- Poster presentation
- Open Access
A case of hospital-acquired GNB infection - P. aeruginosa meningoencephalitis post laparoscopic cholecystectomy for biliary pancreatitis, complicated with portal vein branch thrombosis and intracerebral ischemic and hemorrhagic lesions
© Rogoz et al; licensee BioMed Central Ltd. 2014
- Published: 15 October 2014
- Laparoscopic Cholecystectomy
- Brain Abscess
Pseudomonas aeruginosa infections involving the CNS usually present as meningitis or brain abscesses. The CNS invasion is the result of direct inoculation (head trauma, surgery), spread from a distant site (urinary, abdominal infections) or by direct invasion of a contiguous structure (inner ear, head sinus).

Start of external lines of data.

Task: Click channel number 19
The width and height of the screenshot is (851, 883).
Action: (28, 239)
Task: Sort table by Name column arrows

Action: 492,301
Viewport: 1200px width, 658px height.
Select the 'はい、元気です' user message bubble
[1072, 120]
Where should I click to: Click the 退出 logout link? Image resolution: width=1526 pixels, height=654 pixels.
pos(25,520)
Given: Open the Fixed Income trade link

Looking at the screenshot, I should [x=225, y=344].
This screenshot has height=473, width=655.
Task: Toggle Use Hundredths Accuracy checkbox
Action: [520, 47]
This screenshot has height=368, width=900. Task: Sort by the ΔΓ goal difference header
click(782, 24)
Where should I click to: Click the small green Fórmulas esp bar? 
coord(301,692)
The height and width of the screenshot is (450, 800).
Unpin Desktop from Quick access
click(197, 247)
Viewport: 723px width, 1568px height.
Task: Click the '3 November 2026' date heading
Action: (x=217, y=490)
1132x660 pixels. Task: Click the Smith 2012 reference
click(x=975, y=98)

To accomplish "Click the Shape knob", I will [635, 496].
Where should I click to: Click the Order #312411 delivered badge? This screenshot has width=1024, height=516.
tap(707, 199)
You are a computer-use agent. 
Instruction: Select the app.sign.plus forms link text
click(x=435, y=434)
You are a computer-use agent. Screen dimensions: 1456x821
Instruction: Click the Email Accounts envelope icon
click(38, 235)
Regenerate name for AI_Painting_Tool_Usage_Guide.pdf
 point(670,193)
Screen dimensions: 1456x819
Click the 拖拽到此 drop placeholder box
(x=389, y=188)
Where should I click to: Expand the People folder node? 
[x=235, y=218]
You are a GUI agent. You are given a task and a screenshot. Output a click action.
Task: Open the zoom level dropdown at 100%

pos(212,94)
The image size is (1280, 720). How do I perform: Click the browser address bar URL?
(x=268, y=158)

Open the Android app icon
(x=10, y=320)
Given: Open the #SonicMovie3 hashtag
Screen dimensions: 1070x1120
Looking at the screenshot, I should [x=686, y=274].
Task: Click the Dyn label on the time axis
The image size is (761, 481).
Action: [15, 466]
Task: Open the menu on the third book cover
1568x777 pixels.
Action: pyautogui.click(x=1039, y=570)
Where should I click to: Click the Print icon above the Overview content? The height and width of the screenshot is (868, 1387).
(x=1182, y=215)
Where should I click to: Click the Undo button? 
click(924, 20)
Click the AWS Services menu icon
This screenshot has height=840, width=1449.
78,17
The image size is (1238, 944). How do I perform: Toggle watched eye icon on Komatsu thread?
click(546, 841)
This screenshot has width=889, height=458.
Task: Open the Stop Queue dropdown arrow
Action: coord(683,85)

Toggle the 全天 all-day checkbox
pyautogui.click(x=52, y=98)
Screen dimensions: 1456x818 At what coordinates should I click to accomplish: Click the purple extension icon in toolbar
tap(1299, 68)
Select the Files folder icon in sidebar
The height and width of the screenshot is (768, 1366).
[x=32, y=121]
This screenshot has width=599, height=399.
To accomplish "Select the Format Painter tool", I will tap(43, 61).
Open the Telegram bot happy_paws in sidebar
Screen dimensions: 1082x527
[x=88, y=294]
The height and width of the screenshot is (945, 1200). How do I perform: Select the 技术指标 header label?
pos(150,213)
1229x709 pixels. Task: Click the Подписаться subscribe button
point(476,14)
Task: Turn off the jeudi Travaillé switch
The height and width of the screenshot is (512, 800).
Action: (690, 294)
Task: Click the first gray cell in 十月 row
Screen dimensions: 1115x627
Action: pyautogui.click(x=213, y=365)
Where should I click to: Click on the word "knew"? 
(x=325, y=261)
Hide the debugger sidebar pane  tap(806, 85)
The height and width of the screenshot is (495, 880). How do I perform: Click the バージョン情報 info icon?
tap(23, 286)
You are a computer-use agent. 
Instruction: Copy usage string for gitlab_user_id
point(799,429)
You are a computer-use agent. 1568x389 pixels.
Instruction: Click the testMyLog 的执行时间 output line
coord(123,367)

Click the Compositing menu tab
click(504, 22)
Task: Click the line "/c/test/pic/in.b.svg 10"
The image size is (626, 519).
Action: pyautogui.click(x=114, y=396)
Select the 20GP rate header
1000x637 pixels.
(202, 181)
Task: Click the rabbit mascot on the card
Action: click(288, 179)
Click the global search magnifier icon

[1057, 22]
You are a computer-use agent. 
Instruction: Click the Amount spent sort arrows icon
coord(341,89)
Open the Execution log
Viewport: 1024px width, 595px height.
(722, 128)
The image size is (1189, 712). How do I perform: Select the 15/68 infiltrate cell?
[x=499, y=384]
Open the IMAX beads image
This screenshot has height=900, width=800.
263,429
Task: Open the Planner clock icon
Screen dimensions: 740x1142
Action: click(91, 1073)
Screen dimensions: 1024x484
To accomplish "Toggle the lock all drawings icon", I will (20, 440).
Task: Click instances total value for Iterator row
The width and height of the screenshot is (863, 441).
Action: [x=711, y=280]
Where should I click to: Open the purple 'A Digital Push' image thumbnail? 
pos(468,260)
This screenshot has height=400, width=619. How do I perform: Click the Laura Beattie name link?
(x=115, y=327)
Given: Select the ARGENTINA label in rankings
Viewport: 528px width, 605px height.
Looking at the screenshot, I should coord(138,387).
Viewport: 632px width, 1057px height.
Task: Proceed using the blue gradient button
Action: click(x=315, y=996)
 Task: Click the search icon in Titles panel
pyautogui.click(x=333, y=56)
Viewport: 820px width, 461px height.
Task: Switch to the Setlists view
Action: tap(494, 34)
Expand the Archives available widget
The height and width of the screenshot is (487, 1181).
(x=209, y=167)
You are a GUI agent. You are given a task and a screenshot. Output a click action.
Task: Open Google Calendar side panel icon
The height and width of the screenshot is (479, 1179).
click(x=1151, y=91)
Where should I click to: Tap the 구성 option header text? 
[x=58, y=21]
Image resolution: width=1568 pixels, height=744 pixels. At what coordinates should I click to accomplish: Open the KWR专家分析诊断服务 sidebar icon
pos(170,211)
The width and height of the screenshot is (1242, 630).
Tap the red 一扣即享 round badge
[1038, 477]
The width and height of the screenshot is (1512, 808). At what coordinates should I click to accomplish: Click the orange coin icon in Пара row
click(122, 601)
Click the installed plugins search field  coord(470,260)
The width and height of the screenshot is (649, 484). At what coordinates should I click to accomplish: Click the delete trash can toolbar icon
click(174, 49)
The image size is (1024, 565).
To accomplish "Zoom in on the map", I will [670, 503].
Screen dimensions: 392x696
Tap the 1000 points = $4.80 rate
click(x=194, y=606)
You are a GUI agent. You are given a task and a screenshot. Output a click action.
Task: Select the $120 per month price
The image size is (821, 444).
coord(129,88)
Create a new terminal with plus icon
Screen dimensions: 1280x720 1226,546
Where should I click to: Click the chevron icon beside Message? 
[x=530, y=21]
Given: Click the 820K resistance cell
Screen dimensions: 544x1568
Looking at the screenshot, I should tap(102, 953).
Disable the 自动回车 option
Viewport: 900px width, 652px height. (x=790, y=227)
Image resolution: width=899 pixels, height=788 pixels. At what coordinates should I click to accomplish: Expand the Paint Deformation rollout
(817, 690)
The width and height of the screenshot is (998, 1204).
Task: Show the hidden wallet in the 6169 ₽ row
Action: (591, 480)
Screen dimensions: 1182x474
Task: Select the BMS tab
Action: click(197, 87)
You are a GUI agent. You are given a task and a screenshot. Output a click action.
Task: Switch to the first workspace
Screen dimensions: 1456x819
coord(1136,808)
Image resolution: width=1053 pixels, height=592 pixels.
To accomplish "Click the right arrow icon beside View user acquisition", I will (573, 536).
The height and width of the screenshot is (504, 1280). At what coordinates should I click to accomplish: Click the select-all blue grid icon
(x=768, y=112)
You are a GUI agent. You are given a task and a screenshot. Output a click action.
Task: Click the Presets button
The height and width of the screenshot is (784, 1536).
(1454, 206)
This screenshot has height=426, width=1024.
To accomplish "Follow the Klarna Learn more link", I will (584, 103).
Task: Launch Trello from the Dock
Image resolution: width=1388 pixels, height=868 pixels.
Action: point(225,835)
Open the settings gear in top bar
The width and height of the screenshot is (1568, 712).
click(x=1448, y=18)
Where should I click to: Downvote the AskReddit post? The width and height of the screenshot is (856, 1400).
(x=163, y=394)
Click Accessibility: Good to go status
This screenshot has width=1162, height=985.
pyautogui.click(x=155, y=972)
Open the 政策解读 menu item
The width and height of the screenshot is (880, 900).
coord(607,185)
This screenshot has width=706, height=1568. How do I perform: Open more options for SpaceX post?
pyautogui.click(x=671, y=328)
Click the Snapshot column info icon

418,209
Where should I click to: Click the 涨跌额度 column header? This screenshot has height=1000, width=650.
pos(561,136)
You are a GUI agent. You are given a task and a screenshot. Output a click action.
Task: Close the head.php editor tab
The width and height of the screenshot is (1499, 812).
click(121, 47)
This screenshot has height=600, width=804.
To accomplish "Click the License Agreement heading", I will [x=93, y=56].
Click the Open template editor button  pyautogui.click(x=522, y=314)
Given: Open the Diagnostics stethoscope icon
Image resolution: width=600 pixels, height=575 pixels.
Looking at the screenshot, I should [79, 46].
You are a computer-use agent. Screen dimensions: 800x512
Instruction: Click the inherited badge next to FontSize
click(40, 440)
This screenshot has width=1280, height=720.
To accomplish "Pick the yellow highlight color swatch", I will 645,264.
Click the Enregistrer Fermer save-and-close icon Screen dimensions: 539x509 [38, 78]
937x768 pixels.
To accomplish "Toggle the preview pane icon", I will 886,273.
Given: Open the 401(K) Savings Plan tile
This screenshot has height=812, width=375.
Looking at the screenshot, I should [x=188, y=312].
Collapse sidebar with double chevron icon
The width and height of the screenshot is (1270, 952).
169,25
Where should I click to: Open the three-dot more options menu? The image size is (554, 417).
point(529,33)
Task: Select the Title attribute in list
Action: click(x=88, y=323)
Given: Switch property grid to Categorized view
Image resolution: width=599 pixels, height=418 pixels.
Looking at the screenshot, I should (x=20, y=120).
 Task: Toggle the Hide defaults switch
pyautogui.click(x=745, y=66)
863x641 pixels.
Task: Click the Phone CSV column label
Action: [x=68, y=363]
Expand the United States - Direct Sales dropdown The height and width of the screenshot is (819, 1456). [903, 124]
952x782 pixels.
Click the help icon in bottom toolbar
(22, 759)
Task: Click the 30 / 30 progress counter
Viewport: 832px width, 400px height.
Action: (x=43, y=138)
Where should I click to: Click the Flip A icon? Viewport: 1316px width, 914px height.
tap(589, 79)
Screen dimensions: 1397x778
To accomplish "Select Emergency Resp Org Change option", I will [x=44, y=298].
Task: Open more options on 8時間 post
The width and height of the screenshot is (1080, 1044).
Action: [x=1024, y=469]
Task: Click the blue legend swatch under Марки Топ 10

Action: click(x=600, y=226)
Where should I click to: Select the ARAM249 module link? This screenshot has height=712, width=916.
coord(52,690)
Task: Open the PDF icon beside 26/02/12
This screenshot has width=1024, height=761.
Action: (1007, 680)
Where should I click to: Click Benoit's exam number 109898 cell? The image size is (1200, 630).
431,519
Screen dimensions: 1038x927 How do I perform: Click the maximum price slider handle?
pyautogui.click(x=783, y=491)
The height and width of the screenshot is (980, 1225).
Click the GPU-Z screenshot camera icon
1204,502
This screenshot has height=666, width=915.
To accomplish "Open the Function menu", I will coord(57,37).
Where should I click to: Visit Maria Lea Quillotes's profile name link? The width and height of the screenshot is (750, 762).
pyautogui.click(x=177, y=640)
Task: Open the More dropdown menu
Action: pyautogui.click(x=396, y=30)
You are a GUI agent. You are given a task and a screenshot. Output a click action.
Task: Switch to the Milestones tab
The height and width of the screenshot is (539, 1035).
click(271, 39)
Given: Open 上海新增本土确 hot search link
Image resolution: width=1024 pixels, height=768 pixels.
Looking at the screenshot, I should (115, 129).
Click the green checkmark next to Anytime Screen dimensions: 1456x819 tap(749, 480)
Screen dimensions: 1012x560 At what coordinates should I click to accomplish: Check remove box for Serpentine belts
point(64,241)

We present the case of a female patient admitted to our clinic with a suspicion of acute bacterial meningoencephalitis, one month after a laparoscopic cholecystectomy. During the first 48 hours she presented generalized seizures, 5-6 daily, with a duration that ranged from 30 to 60 seconds, that responded to medical therapy. The CSF cultures and the pulmonary tract secretions both tested positive for P. aeruginosa. The antibiotic regimen consisted of iv meropenem, colistin and ciprofloxacin for 7 days, then meropenem and ciprofloxacin for 21 days. The evolution and the treatment decisions were complicated by the discovery on the cerebral MRI of bilateral frontal ischemic and hemorrhagic lesions and a portal vein branch thrombosis.
The patient registered almost complete cognitive and motor recovery, and is continuing the kinetotherapy.
This P. aeruginosa isolate had a resistance profile that permitted the use of antibiotics with good CNS penetration, which proved a decisive factor in the therapeutic success.
Written informed consent was obtained from the patient for publication of this Case report and any accompanying images. A copy of the written consent is available for review by the Editor of this journal.